Relatively minor update

December 28, 2009

A) Vesuvio is lurking, but seems sulking, not smoking.

B) Herculaneum. Catastrophe? Wonderful treasure trove of wonders? Place of a thousand dead people? Ethical conflict!

C) Formaggio: is it ever a bad time?

Add’l

December 26, 2009

Hymns in the Pantheon at midnight, in a hall dressed in marble ripped from temples to make a worthy church, out of one of the greatest temples of all. The rain fell, but the drains carry it all away: of all things, the pragmatism of the Romans may have been the greatest.

Currently in Napoli in a hotel painted only in exciting colors, which is somewhat like a hostel but does, in fact, offer the magical internet so lately denied to us.

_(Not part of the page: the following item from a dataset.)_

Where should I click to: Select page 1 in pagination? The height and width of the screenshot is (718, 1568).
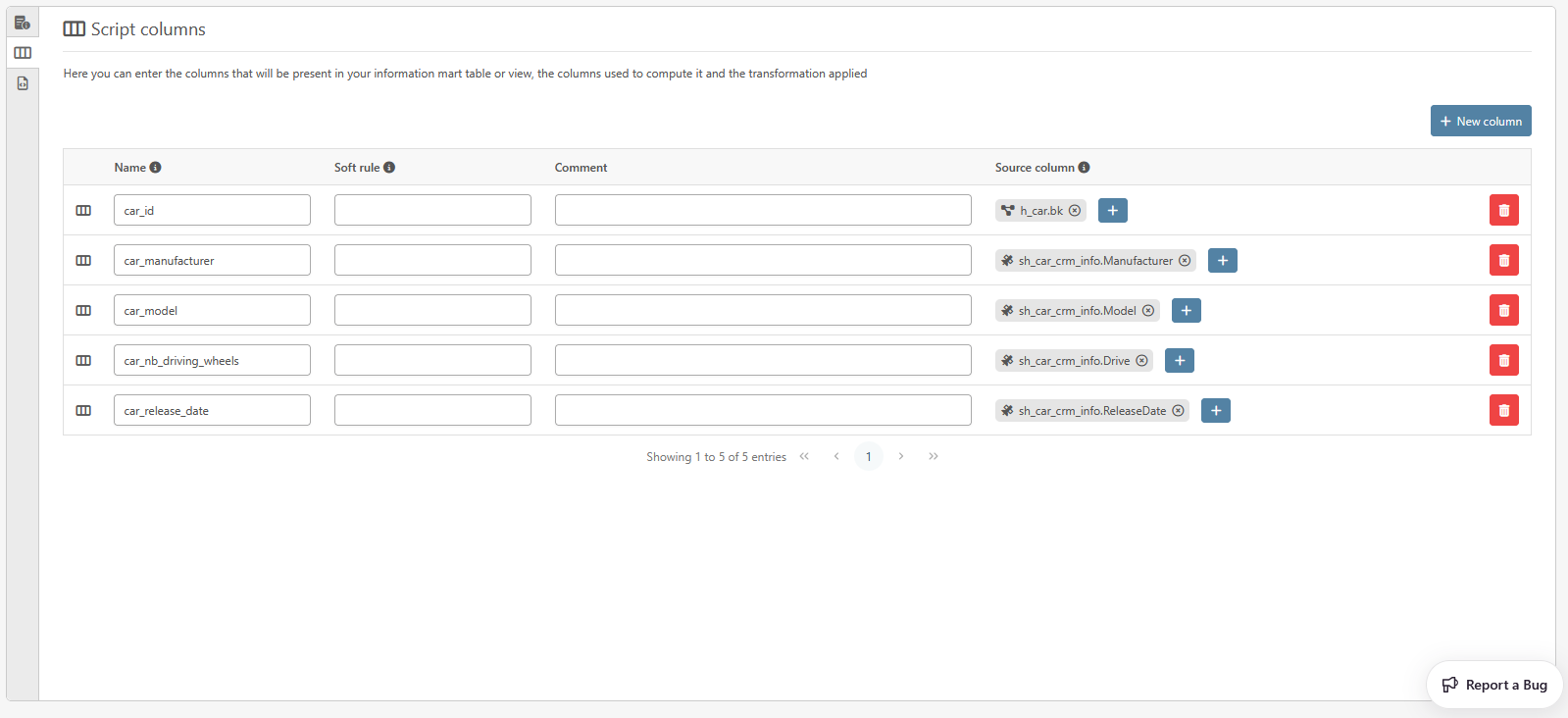point(868,456)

The sky is grey but thankfully not with smoke or ash or pumice stone.

KNOCK ON WOOD.

Breaking news:

Ivy league men attract female students to the US: The lure of meeting an Ivy League man is encouraging female school-leavers to apply to America’s top universities.

Why? Well, it’s a little confusing. Basically, smart ladies are still after alpha males, who only live in faux rugby shirts and formica-plastered dorms, as opposed to the wood paneled, tweed-clad men lazing about Oxbridge.

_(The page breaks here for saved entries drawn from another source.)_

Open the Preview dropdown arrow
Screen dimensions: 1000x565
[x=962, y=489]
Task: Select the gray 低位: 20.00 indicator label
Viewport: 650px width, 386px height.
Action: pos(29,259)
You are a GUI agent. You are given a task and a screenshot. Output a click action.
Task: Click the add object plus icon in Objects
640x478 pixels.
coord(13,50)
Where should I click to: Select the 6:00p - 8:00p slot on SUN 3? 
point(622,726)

Unlike English institutions where women connect with men in alcohol-fuelled environments such as the local club or the student union bar, Ivy girls meet boys by joining societies, sports teams and academic clubs.

Hear that? It’s all debauchery and glee over here, forced to sit in pubs for hours at a time, with no recourse to the outside world! American universities are industrious and exciting, free from the demonic firewater, and the men are rousing and engaging! Even the most intelligent, well-bred English ladies are just after lads! Finishing school, what fun!

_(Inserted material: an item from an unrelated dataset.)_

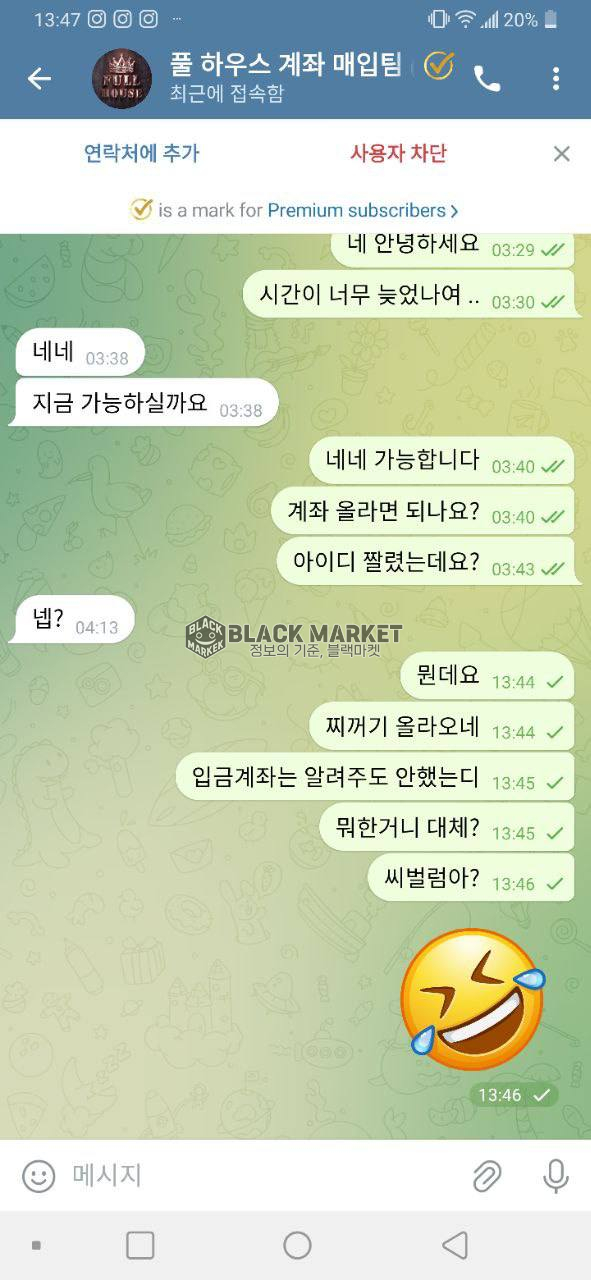The height and width of the screenshot is (1280, 591).
Task: Dismiss the add contact bar with X
Action: pos(562,153)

FYI: ALL OF THIS IS RUBBISH.

Addendum

December 3, 2009

There’s also this:

As The Dallas Morning News approaches its 125th anniversary in 2010, our business stands at a critical crossroads. Our success depends on employing bold strategies to evolve our organization: our home delivery pricing strategy (on which Jim and John updated us on Monday), our continued dedication and investment in important and relevant journalism that makes a difference in our community and the ongoing development of our product portfolio have all played a role in changing our approach to how we do business.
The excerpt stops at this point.